------ Data extract ------
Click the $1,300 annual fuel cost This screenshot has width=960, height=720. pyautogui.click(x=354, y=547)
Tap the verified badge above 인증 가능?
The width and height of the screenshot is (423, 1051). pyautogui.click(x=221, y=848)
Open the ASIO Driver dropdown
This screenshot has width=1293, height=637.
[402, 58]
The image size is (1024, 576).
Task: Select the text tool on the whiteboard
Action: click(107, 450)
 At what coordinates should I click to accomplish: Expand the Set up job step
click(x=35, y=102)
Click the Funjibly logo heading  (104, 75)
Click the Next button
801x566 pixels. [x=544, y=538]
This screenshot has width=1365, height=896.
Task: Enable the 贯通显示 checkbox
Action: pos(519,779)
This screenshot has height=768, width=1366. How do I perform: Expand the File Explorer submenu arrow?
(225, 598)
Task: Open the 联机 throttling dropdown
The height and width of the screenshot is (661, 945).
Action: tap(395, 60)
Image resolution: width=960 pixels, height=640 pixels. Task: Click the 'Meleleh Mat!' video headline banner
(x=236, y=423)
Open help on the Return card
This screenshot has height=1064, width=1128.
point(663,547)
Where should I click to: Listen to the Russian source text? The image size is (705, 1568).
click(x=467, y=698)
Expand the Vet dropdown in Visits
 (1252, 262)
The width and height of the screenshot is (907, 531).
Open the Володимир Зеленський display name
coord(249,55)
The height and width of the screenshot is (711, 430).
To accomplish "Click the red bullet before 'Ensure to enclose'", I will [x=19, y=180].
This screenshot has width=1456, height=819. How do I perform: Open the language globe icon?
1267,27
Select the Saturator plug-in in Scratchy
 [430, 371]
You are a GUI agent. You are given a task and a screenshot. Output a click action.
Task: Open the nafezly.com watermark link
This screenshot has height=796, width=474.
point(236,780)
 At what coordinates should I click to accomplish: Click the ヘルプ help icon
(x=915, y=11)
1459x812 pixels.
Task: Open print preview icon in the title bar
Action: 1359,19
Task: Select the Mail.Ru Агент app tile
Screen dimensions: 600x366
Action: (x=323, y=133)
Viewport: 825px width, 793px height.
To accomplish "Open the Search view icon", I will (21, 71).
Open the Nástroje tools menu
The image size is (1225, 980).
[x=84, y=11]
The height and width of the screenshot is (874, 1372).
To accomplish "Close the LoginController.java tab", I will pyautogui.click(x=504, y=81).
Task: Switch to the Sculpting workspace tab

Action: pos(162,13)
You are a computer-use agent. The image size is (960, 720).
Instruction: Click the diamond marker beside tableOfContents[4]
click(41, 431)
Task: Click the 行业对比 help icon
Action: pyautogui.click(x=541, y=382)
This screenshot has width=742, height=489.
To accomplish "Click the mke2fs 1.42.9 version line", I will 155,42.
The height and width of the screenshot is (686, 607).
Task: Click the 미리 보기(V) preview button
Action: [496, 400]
------
(Exercise instructions):
In the entries above, please find the line with "Open the Володимир Зеленський display name" and the line with "This screenshot has width=742, height=489.", then write out exactly those two lines and every line between them, and nothing more.

(Written answer):
Open the Володимир Зеленський display name
coord(249,55)
The height and width of the screenshot is (711, 430).
To accomplish "Click the red bullet before 'Ensure to enclose'", I will [x=19, y=180].
This screenshot has width=1456, height=819. How do I perform: Open the language globe icon?
1267,27
Select the Saturator plug-in in Scratchy
 [430, 371]
You are a GUI agent. You are given a task and a screenshot. Output a click action.
Task: Open the nafezly.com watermark link
This screenshot has height=796, width=474.
point(236,780)
 At what coordinates should I click to accomplish: Click the ヘルプ help icon
(x=915, y=11)
1459x812 pixels.
Task: Open print preview icon in the title bar
Action: 1359,19
Task: Select the Mail.Ru Агент app tile
Screen dimensions: 600x366
Action: (x=323, y=133)
Viewport: 825px width, 793px height.
To accomplish "Open the Search view icon", I will (21, 71).
Open the Nástroje tools menu
The image size is (1225, 980).
[x=84, y=11]
The height and width of the screenshot is (874, 1372).
To accomplish "Close the LoginController.java tab", I will pyautogui.click(x=504, y=81).
Task: Switch to the Sculpting workspace tab

Action: pos(162,13)
You are a computer-use agent. The image size is (960, 720).
Instruction: Click the diamond marker beside tableOfContents[4]
click(41, 431)
Task: Click the 行业对比 help icon
Action: pyautogui.click(x=541, y=382)
This screenshot has width=742, height=489.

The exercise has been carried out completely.